I think the A4 and A6 use the same chassis now, just that the A6 is a longer version. This would be like the Golf and TT, same chassis, but the TT is shorter and has some different components underneath.


----------



## The Blue Blur (Jan 14, 2003)

*Re: 2004 A6 (NC-GTI)*

The "B chasis" is the platform shared by the A4, Passat, and A6 (in that size
order). The current generation Passat and A6 share the same platform as the 
previous generation A4 (the current generation A4 uses more aluminum and 
different welding techniques to keep weight down). The form is the same, but the 
chasis is stretched rearwards of the B pillar to alter the length of each vehicle.
There really isn't a C platform and it's not a step down. In other words...yeah, what he said.
Okay, that said, what the hell would a transverse engine be doing in there? Is the 
3.2 VR6 mounted longitudinally in the Toureg? I guess that would mean it's still a possibility, but I don't understand the strategy here. I'm just suprised there's no mention of the 3.7L V8 here.
EDIT: I'm also not sure why autobild bothered making CG renderings of the upcomming A6. Audi has released press photos already. An Avant was showed in Automobile Magazine a few months ago slated for a 2006 release (the sedan will be released sooner).


_Modified by The Blue Blur at 8:31 PM 8-17-2003_


----------



## LenE (Dec 23, 2002)

*Re: 2004 A6 (The Blue Blur)*


_Quote, originally posted by *The Blue Blur* »_Okay, that said, what the hell would a transverse engine be doing in there? Is the 
3.2 VR6 mounted longitudinally in the Toureg?

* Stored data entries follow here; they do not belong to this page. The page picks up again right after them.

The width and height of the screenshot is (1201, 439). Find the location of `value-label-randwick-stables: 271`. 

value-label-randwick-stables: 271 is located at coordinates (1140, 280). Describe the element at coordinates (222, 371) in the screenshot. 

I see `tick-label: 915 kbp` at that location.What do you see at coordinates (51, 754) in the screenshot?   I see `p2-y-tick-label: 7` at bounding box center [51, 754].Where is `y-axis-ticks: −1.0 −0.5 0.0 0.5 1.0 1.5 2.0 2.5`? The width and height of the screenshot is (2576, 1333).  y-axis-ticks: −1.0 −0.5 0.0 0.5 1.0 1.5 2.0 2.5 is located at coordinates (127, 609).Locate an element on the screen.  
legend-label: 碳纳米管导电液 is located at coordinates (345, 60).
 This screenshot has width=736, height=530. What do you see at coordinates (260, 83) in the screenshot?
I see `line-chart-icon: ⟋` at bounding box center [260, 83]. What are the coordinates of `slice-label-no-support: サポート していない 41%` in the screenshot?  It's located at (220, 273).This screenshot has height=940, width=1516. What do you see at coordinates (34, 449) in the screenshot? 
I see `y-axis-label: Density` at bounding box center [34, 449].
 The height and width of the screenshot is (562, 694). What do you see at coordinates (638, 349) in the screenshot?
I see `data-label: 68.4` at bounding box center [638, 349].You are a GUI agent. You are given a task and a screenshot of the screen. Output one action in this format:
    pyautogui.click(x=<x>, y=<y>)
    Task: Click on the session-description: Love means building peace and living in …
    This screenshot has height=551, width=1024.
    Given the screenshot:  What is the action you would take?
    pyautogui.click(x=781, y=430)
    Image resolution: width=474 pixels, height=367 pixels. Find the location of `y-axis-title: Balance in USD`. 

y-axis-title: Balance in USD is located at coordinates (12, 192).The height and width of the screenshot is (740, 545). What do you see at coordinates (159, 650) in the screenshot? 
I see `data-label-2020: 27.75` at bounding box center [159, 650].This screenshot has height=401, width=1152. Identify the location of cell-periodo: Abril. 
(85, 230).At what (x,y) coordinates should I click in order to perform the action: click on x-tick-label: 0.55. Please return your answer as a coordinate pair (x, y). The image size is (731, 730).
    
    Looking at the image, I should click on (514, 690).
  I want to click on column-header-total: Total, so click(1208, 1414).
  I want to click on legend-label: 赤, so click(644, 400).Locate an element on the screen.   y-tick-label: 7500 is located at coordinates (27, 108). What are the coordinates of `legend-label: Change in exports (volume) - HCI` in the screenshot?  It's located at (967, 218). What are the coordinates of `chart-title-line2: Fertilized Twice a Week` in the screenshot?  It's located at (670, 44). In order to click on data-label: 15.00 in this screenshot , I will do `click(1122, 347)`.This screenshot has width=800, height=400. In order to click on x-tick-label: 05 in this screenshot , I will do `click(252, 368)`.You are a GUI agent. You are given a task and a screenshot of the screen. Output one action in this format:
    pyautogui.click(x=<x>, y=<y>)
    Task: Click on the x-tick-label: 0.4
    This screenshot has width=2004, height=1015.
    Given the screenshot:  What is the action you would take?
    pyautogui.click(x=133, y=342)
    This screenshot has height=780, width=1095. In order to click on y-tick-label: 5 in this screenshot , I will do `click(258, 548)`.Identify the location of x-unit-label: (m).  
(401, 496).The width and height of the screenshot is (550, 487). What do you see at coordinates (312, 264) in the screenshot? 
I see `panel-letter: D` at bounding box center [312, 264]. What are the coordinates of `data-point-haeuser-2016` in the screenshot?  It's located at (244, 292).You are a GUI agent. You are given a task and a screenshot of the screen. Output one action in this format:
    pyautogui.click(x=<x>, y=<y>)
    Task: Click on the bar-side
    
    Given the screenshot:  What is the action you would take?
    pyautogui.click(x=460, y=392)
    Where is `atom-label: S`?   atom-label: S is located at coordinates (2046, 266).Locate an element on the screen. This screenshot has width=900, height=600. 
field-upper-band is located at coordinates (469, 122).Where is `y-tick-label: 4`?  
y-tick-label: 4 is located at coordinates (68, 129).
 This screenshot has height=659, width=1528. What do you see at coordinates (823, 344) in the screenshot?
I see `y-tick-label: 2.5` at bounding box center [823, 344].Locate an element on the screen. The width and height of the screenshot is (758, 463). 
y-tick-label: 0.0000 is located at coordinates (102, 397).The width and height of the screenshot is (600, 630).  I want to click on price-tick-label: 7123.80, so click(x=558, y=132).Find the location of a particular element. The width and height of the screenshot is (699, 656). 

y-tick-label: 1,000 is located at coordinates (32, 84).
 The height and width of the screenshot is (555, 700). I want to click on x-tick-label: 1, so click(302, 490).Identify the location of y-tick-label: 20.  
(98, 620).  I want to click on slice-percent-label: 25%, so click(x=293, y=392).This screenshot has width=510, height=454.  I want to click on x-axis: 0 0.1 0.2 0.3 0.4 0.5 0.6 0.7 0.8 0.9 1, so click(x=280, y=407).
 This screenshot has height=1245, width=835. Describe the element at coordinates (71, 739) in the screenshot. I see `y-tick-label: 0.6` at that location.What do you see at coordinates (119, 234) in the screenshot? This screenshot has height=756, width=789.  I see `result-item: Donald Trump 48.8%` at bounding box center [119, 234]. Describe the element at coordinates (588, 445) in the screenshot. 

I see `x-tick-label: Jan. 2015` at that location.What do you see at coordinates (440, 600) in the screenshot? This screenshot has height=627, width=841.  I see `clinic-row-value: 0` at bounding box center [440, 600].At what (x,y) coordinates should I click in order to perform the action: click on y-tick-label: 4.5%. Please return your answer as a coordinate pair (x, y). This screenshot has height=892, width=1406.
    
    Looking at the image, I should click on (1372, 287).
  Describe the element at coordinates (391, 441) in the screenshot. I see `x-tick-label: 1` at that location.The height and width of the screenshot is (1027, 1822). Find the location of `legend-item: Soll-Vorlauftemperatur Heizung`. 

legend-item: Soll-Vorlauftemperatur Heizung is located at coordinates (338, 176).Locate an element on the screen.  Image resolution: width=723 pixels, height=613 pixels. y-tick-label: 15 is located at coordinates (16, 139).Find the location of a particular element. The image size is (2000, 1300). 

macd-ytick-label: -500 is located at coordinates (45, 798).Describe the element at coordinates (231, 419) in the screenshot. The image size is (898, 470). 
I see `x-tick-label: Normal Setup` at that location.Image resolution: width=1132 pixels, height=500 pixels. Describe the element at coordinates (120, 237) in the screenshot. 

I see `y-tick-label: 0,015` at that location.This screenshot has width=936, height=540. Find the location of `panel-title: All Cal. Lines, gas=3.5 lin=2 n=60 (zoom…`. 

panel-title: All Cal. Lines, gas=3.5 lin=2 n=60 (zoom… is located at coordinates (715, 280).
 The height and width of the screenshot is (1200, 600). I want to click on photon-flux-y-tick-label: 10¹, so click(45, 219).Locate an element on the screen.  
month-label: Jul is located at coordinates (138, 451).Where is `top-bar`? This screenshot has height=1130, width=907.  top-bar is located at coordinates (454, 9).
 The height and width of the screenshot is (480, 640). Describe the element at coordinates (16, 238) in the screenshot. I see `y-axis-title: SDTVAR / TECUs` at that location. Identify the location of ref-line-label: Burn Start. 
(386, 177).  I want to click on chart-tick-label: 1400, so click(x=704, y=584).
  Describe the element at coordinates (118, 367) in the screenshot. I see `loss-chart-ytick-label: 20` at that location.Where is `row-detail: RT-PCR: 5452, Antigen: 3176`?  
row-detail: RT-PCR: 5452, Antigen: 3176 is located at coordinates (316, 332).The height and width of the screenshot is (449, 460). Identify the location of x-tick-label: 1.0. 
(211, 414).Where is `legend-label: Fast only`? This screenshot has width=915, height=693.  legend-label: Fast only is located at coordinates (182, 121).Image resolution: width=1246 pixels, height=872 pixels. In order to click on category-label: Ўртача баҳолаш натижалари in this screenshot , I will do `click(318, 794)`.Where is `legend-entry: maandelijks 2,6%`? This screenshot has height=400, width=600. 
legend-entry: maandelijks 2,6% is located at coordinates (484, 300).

That's the source of my confusion. The A6 uses longitudinal engiles, while the Passat uses transverse. Because of this, I think it would be incorrect to say that they share the same platform. Also there are other differences between the Passat and A6 than the length. The A6 is wider, just bigger all around. Other places, I've seen mention that the A6 is the 'C' platform. It looks now that the next iteration will be on the 'B' platform.
The 3.2 is longitudinal in the Touareg, as well as the 4.2 Audi V8 in the top model. This engine could be mounted longitudinally in the A6, if the base platform supports that, which the 'B' doesn't. I guess I'm a purist, and feel that the engine should be running longitudinally, so that if a vehicle wasn't a quatro, the rear wheels should be driven. This is what one expects from high-end German cars (any high end cars actually).
-- Len


----------



## The Blue Blur (Jan 14, 2003)

*Re: 2004 A6 (LenE)*

You are severely misinformed. Alas, I'm too lazy to take a picture of my engine bay, but the Passat uses the same 2.8L that the A6 used to use in the same direction. It even has the same Multilink suspension up front (with the same configuration in the rear that the fronttrac a6 uses). You will also find that the differences in space for the front seats isn't different. As I said before the chasis is elongated rearward of the B pillar so there is more space for *rear passengers*.
A6 vs. Passat
See for yourself. These dimensions are consistant with what I have said. The difference in widths could easily be explained by different body panels and headroom by the presence or absence of a sunroof (GLX Passat has on standard, A6 3.0 does not). The only true difference comes with the 4.2 which has a significantly wider body and track, but is still based on the same architecture. ALL that said, I don't know where you're bringing this C chasis nonsense from, there's no such thing.
Funny you mention that about driving the rear wheels... If Pischetstrieder has his way (he _is_ from BMW after all), RWD VW/Audi's may become a reality sooner than anyone thinks. As for purity, I'm not so sure that's the case. Where a longitudinal set up (as in our cars, but not all) lacks in torque steer, it makes up for in understeer. With all the weight of our engines placed forward of the front axle, vehicle dynamics are made sort of screwy. For this reason each orientation type is a mixed blessing. I still prefer the longitudinal motor I have, but I realize its faults. Also, while it would not be impossible to have a front mounted transverse engine that drives only the rear wheels (many all wheel drive cars do so), rwd manufacturers would rather stick with tradition and mechanical simplicity.


----------



## LenE (Dec 23, 2002)

*Re: 2004 A6 (The Blue Blur)*

I found the source of my confusion. Try this page http://www.ibiblio.org/tkan/audi/usmodels.html#type
The A6 is on the C5 platform, while the Passat and A4 are on the B5.5/B6 platform.
-- Len


_Modified by LenE at 2:34 PM 8-19-2003_


----------



## The Blue Blur (Jan 14, 2003)

*Re: 2004 A6 (LenE)*

sonofa....


----------



## Giancarlo (Aug 10, 2000)

*Re: 2004 A6 (The Blue Blur)*

When are they showing the new A6?? Is it going all alluminum or only part of it like the new 5 series?? 
I hope we can get some official news of at least some official leaks of info form the staff here.


----------